We also gathered perspectives from our 15-member Advisory Board, which features experts representing post-secondary education, research, industry, technology, government, non-profit, think tanks, and talent development.
This is to say nothing of the ten years we’ve spent leading projects with our partners across Canada and learning together how we can bring more innovation and efficiency to the labour market ecosystem.
That complexity and lengthy process of engagement, while challenging at times and marked by constant pivoting, is precisely why we’re so proud of Empowering 2027. This document is informed by the insights of experts and the organizations that comprise Canada’s labour market ecosystem. That means the goals and strategies we’ve outlined here are aligned with those of the ecosystem and will put us on the path to realizing common goals that benefit all stakeholders and the communities they serve.
From the beginning, Magnet attempted to do something that hadn’t been done before in Canada by reducing fragmentation and increasing collaboration across a highly complex ecosystem of thousands of organizations delivering programs meant to foster economic growth.
When you’re stepping into unknown territory and creating something novel, you don’t always have total clarity on where you need to go. There were factors we could pay attention to and have a sense of where the puck might go–things like policy agendas, regional trends, and dialogue among stakeholders–but we still had to navigate constantly shifting tides and evolving challenges.
Ultimately, we had to engage in a trust exercise with two fundamental building blocks: ongoing dialogue with partners and helping lead projects on the ground. The latter has been especially crucial because when venturing into the unknown, it’s hard to explain a vision and create buy-in without building it first and making sure that each step is carefully thought out.
In all our conversations, Magnet maintained a willingness to be challenged as we engaged with partners, leaders across the ecosystem, and our advisory board. Through research and close collaboration with leading technology partners and policymakers working through the same challenges, we had a great deal of confidence that each step we took was the right one.
The past ten years haven’t just been a matter of listening but taking action. Magnet’s technology has powered over 100 workforce and economic development projects across Canada. These projects were led by partners who not only deployed Magnet’s technology, but worked with us to leverage their public funding to direct the development of what we’ve come to call Magnet’s digital infrastructure, which includes:
These tools are based on a deep understanding of the needs of the ecosystem and an understanding of the challenges and opportunities in the space. Because of that close collaboration and ongoing dialogue that informed these tools, Magnet’s digital infrastructure is now a public good in the truest sense–built by Canada’s publicly funded labour market ecosystem and ready to be deployed to serve Canadians of all backgrounds.

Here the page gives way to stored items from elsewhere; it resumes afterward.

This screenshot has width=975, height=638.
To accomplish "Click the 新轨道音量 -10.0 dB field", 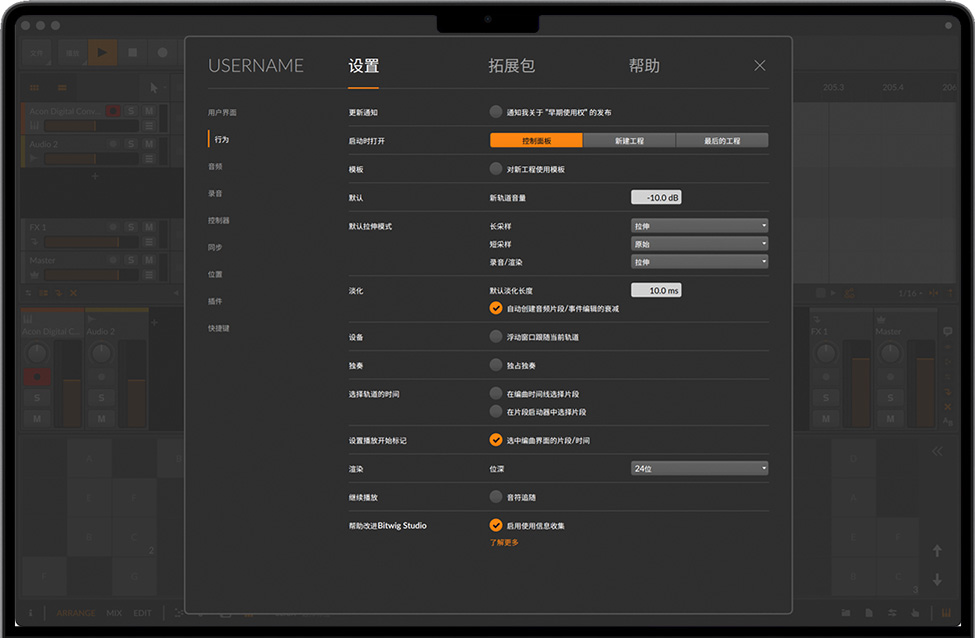I will (656, 198).
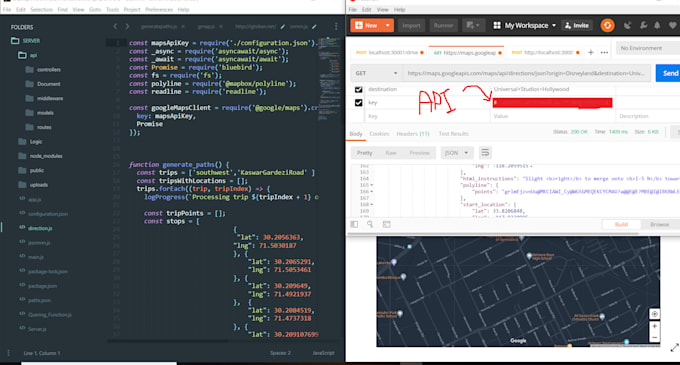Click the search icon in Postman's bottom bar
The height and width of the screenshot is (365, 680).
(x=370, y=224)
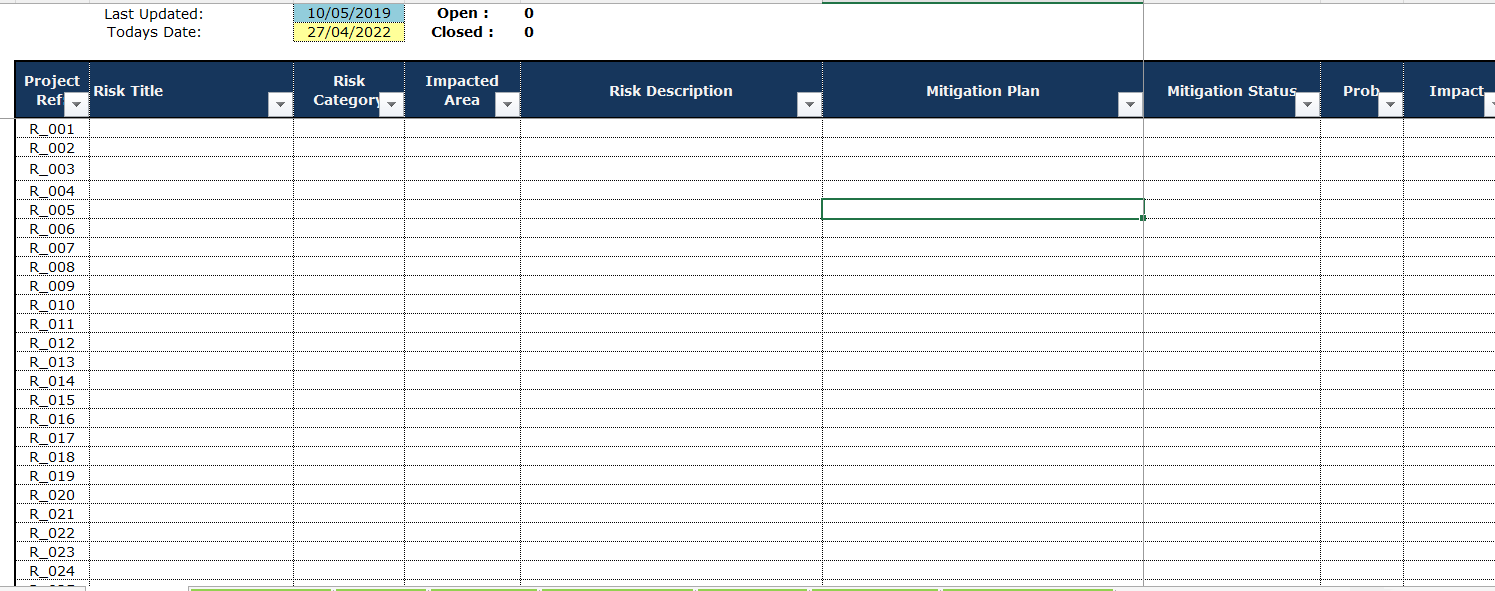Select risk row R_001

[52, 128]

Empowering 2027 lays the groundwork for expanding our network so that this infrastructure can boost economic productivity, provide regional labour market solutions, and enable more innovation in helping Canadians prepare for the future of work.
The conversations we’ve had and the projects we’ve led have now neatly coalesced into the goals and strategies we’ve outlined in Empowering 2027.
While Magnet was always aware that our goals were ambitious and required addressing complex challenges, we always maintained a spirit of curiosity, creativity, collaboration, and a focus on systems-level social innovation. With that spirit as our compass, we could always be confident that the results would make sense and work to the benefit of our partners and Canadians.
Each conversation and project was a building block for a system that offers Canada a unique value proposition–a suite of ever-evolving, proprietary solutions and innovative tools that will ensure Canada’s labour market remains innovative and continuously evolving to meet the demands of the future of work.
That’s why we’re excited to make this work public officially through Empowering 2027 and continue working with our valued partners to make an even greater impact.